Exercise objective:
Check each line of the entries for "This" and report the ones that have it.
◇ ◇ ◇
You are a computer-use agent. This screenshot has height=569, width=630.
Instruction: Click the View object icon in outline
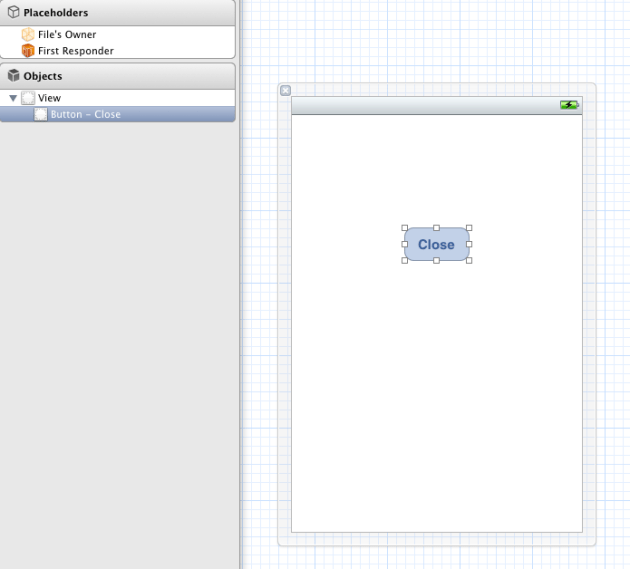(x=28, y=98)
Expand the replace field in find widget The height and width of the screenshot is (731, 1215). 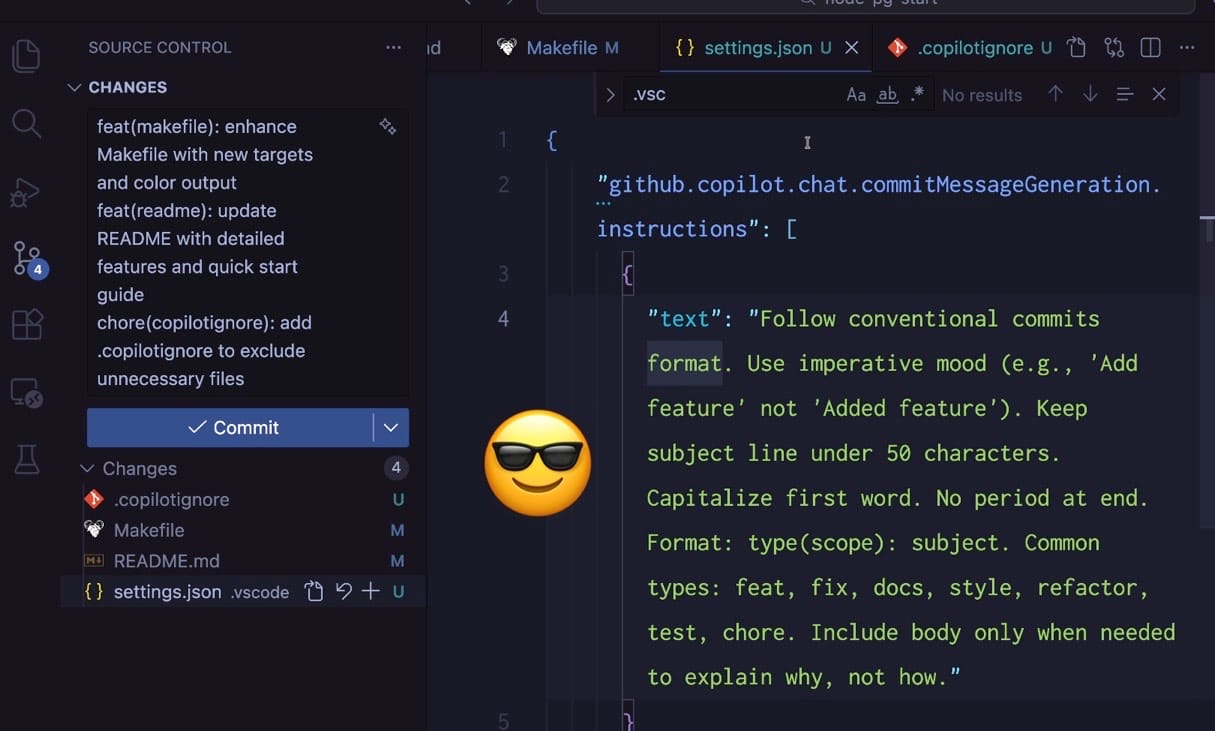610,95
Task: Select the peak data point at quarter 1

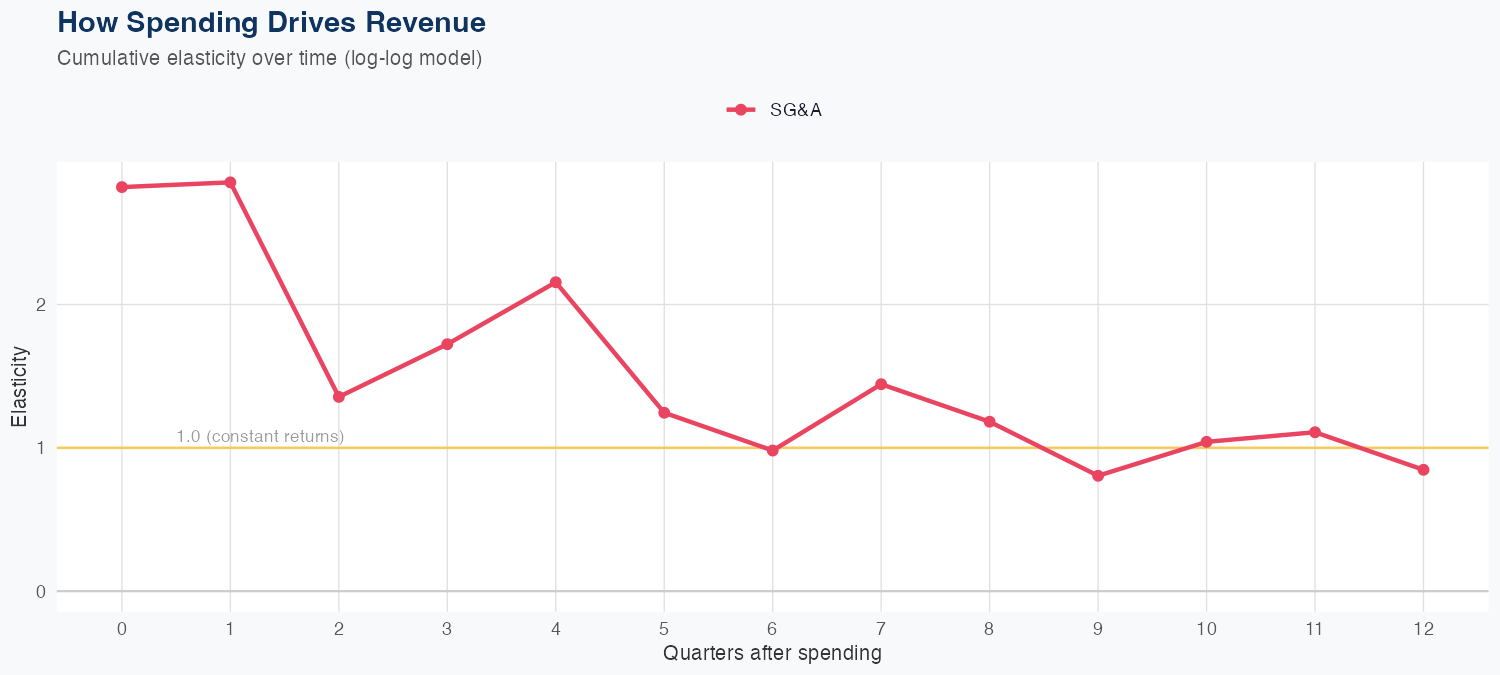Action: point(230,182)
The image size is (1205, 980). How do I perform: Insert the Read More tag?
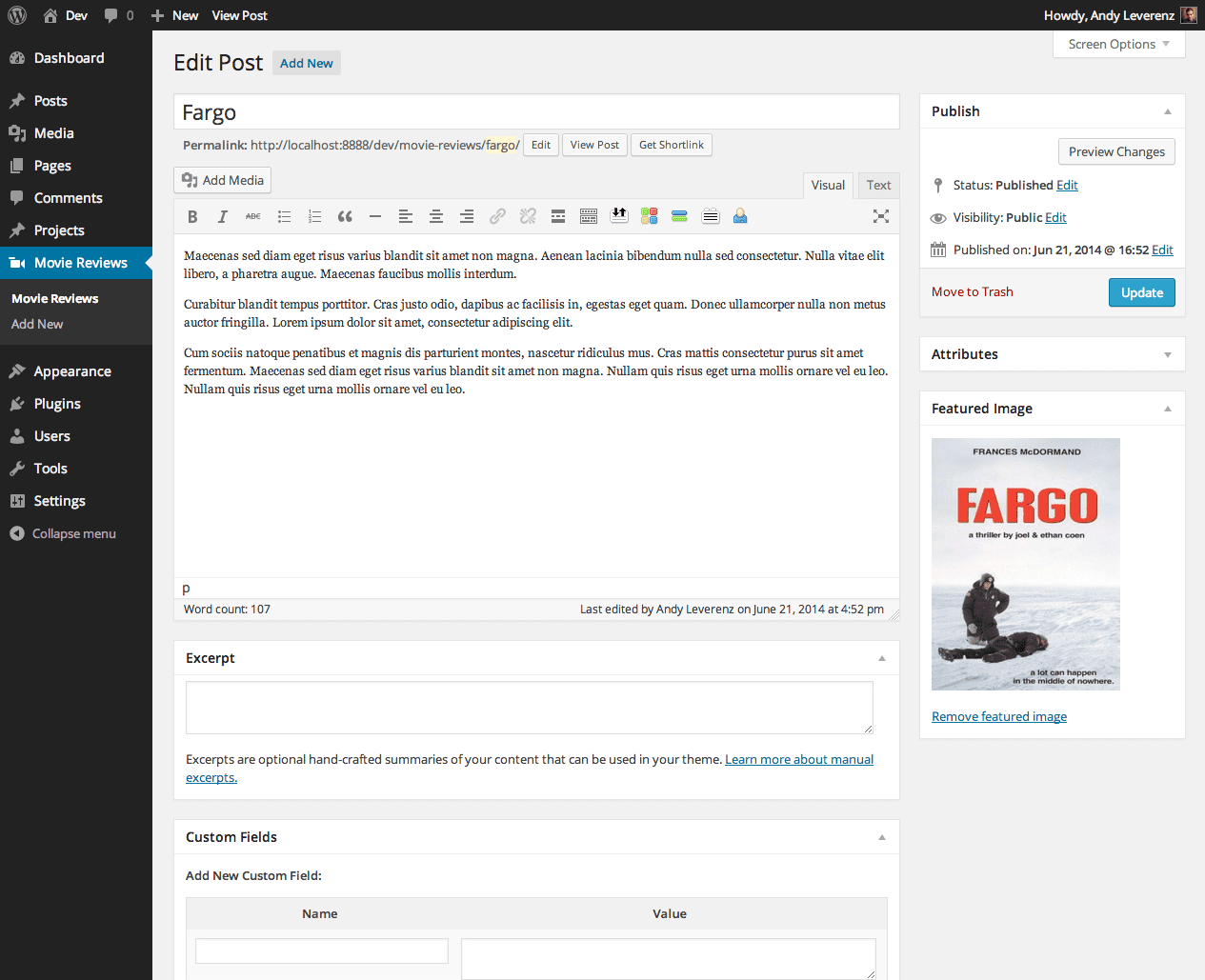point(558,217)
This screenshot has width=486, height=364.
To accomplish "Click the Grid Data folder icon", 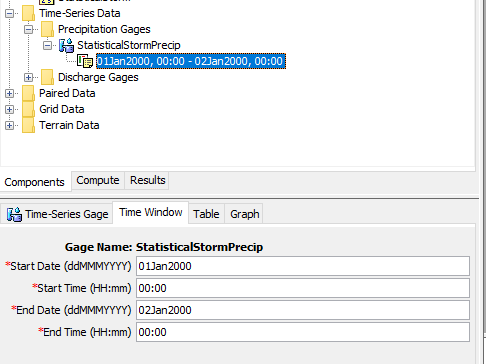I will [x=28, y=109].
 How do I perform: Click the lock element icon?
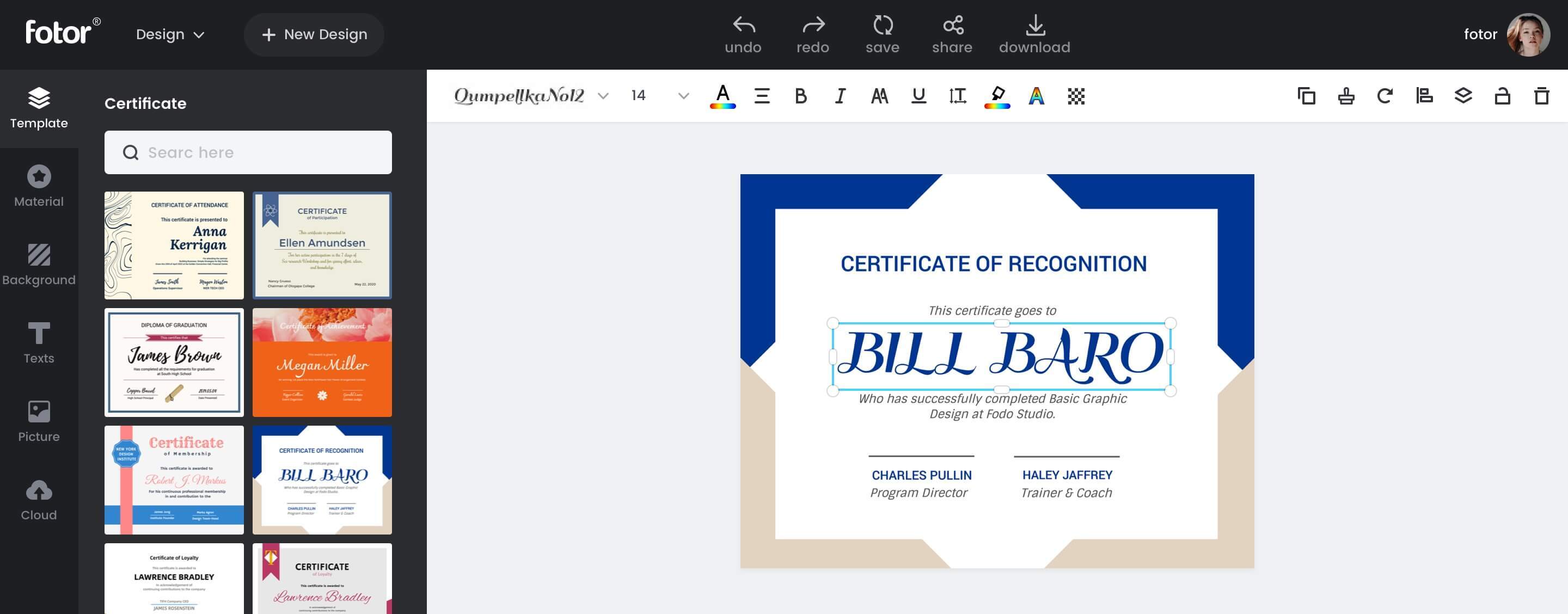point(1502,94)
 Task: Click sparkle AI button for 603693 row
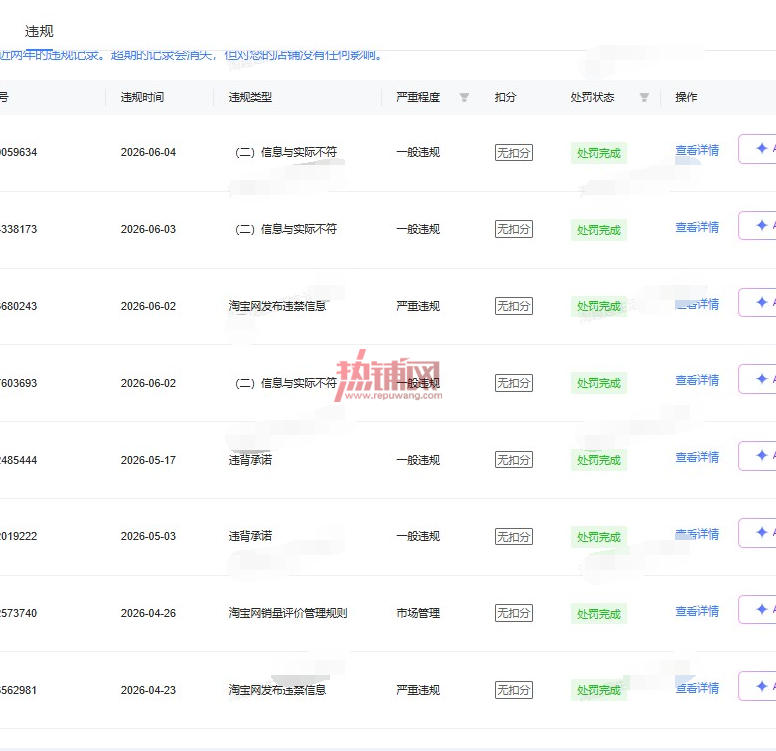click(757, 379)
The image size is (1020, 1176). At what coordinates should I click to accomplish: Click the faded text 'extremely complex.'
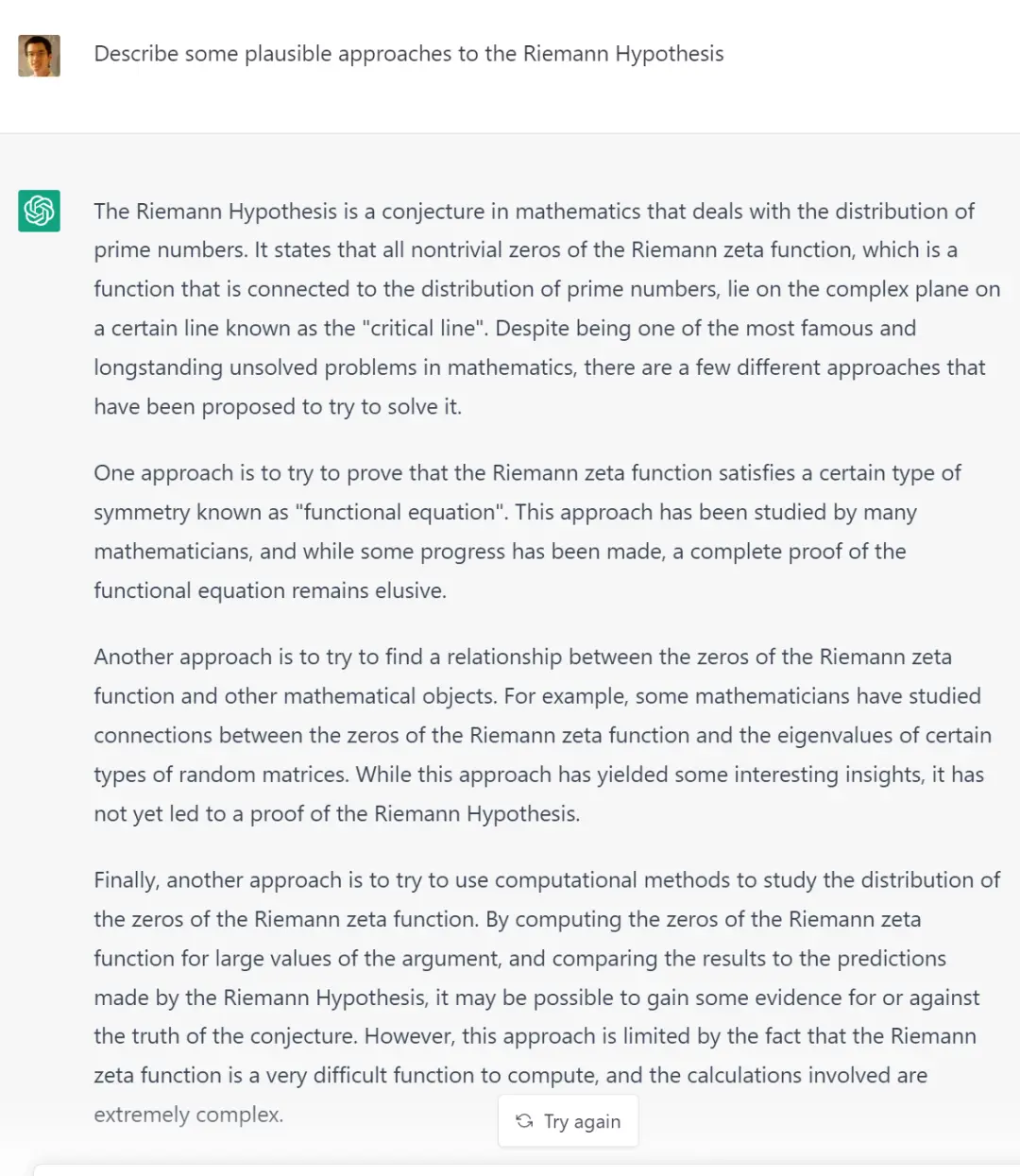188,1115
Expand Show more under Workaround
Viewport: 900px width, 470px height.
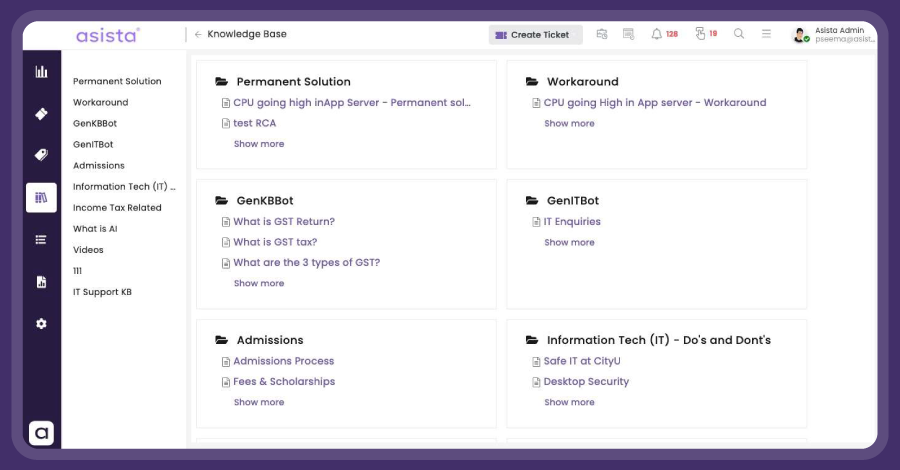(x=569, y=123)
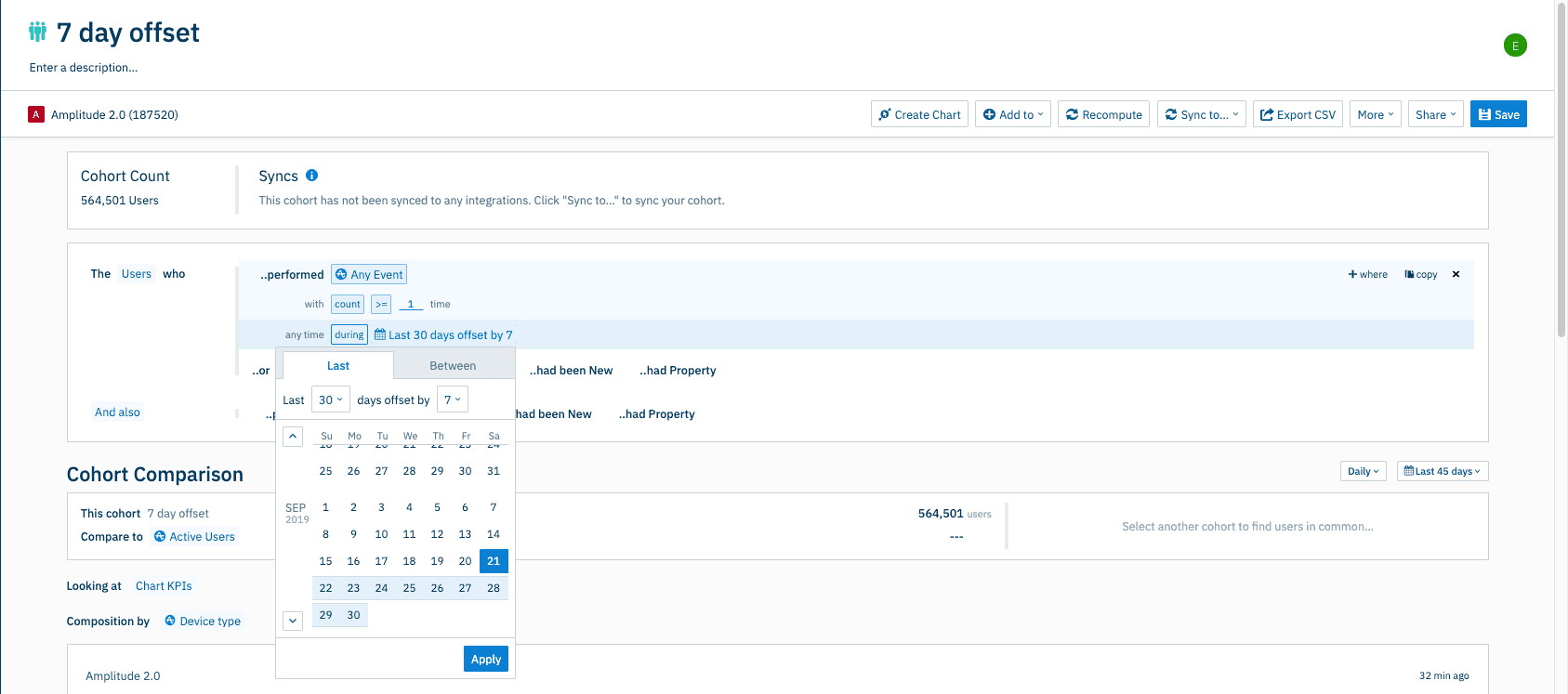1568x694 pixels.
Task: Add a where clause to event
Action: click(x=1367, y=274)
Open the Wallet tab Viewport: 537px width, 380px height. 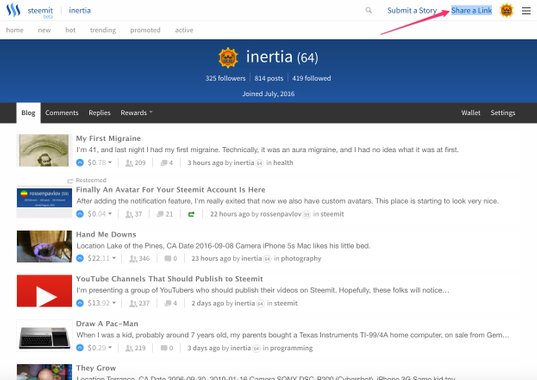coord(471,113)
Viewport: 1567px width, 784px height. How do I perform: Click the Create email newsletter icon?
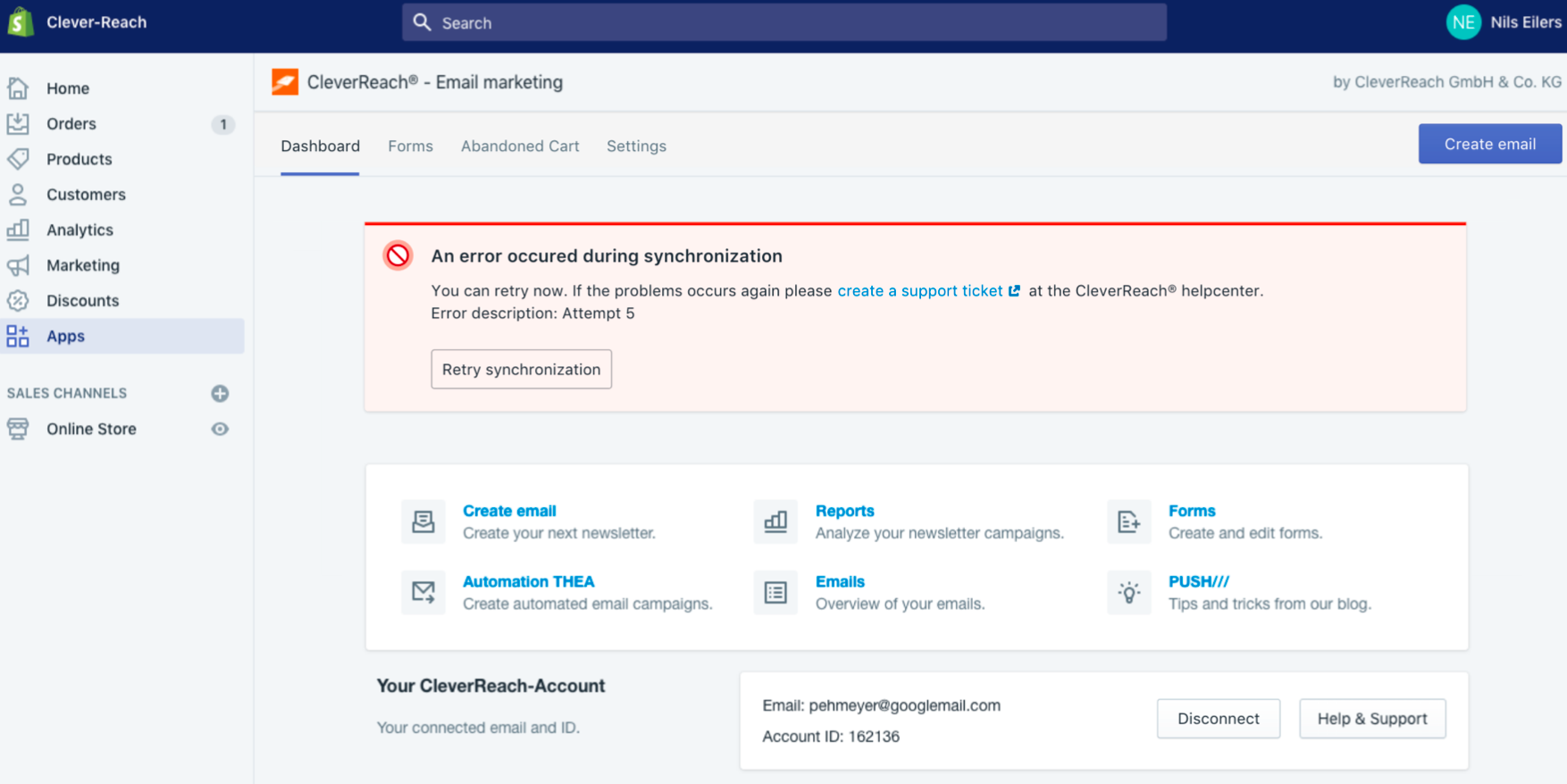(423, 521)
◇ ◇ ◇
Exercise response:
You are a computer-use agent. This screenshot has height=569, width=630.
This screenshot has width=486, height=364.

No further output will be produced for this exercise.